Pita believes that a revision of the infrastructure investment plan would help to attract additional interest. “An expansion of infrastructure is needed to raise the water guarantees to a level that investors are comfortable with,” he told OBG. While the immediate future of the Olmos Tinajones project remains uncertain, it has not lost its potential. As Pita told OBG, “A well-guided expansion of infrastructure could increase the irrigated surface up to 150,000 ha, as well as raising capacity for a hydroelectric unit from its current level of 50 MW to around 500 MW, giving the project an additional competitive edge.”

Water Shortage

While these projects are set to attract investments in commercial export-oriented farming, the Ica region is working to launch water projects that would help secure the activities of current plot owners.

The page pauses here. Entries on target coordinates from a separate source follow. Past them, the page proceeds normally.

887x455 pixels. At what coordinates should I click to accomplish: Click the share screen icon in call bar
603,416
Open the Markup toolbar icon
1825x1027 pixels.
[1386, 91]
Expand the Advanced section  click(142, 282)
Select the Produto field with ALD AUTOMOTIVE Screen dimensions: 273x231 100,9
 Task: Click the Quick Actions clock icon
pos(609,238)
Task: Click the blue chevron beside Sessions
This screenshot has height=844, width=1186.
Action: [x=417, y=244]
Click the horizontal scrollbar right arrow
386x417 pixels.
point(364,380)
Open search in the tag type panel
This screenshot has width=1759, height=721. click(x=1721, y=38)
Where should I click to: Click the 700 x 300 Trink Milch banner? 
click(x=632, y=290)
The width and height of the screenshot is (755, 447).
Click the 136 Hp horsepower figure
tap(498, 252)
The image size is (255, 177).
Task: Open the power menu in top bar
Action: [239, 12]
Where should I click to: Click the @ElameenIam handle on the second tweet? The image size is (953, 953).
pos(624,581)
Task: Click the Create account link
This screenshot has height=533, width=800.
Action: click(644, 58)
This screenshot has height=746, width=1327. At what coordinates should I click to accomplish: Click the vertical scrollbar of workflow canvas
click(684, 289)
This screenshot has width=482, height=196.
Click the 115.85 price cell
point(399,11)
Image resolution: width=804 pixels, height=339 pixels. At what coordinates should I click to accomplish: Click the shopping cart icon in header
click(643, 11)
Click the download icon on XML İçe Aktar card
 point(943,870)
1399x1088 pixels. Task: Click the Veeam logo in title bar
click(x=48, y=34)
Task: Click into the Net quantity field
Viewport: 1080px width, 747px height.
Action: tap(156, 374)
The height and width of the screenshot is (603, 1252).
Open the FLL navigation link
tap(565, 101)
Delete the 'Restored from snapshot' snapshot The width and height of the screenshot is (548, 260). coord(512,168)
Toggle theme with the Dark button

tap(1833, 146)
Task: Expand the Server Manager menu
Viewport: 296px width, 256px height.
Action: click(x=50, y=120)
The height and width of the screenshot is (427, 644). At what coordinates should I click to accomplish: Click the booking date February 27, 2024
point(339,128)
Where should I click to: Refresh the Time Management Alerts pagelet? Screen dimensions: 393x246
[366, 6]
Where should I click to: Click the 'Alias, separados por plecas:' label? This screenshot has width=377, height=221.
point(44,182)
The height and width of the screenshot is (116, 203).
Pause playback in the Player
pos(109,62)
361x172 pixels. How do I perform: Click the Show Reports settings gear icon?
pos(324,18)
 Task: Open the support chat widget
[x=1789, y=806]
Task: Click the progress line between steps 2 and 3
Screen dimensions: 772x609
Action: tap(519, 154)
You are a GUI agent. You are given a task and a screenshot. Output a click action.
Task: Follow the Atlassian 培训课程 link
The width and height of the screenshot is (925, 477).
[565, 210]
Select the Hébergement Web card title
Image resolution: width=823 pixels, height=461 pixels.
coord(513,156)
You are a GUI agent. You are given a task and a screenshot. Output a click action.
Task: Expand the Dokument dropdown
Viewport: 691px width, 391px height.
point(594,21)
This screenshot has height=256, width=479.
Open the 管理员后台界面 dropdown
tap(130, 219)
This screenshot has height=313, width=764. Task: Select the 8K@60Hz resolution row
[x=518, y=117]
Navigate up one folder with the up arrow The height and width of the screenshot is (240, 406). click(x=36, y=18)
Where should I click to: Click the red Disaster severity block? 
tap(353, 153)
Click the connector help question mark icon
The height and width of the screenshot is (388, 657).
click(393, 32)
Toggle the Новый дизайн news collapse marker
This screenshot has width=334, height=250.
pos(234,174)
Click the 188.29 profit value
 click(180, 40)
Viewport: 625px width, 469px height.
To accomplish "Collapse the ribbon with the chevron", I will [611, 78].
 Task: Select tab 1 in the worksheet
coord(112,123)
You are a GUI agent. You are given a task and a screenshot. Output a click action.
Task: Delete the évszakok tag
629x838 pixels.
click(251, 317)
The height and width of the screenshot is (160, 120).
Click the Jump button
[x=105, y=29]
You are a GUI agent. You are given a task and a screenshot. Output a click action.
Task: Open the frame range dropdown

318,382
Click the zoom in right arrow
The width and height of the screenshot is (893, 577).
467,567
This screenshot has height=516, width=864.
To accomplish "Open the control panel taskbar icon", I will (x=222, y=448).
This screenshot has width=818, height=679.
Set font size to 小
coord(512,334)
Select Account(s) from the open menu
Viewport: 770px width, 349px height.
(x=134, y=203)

While the Ica Valley enjoys a high density of commercial farming, this has also resulted in overuse of the available water and a drop in groundwater levels. Pita says 30% of the valley’s arable land is at risk of being lost if no measures are taken to expand supply within the next five years.

Cognisant of the issue, the Ica Regional Government (IRG) is investigating the potential of sourcing additional volumes of water from its highlands, but is experiencing resistance from farmers, who fear their livelihood may be at stake as their access to natural water resources is restricted. ProInversión is currently in talks with the local authorities to develop a solution agreeable to residents and commercial farm owners. In March 2013 President Ollanta Humala said he was eager to help the IRG find suitable solutions to the looming water shortage. “We are going to study and implement a range of projects aimed at both water reinjection and expansion of irrigation infrastructure,” President Humala told local media.

A number of other projects are also in the works. The federal government is finalising talks with the Ecuadorian government to start work on 19,500 ha of irrigated land near Tumbes, bordering Ecuador’s south-west. The project has received a green light from both sides of the border and feasibility studies could be complete by early 2014.

Positive Impact

Taking into account possible cancellations and delays on the announced projects, Pita forecasts that more than 150,000 ha of irrigated land will be in production over the next 10 years. That is a significant addition to Peru’s current total of 100,000 ha. Cesar Ostos, deputy manager at BASF in Peru, told OBG, “The main engine of the Peruvian economy will continue to be the mining sector; however, agriculture is becoming more important, especially after the expansion of irrigated farmland is completed.”

In addition to large-scale projects attracting substantial private financing, some sector participants feel that efforts should also be directed at smaller, more specialised irrigation enterprises. Adolfo Valle, general manager of global produce supplier UNIVEG, told OBG that modest investments in small irrigation projects could triple irrigation capacity over the next two years. “Private investors are looking at large projects with potential for significant and quick returns,” said Valle. “While this has led to great strides in the construction of vital infrastructure, smaller targeted projects are easily overlooked.”

Government efforts, in line with the requirements of farmers’ associations, could bring considerable further success by targeting smaller areas. With initiatives like the Mi Riego (my irrigation) fund in the pipeline, the example is taking shape in the Andes. Small and medium-scale farmers in other parts of the country will be looking out for similar opportunities to grow their access to irrigated land in the future.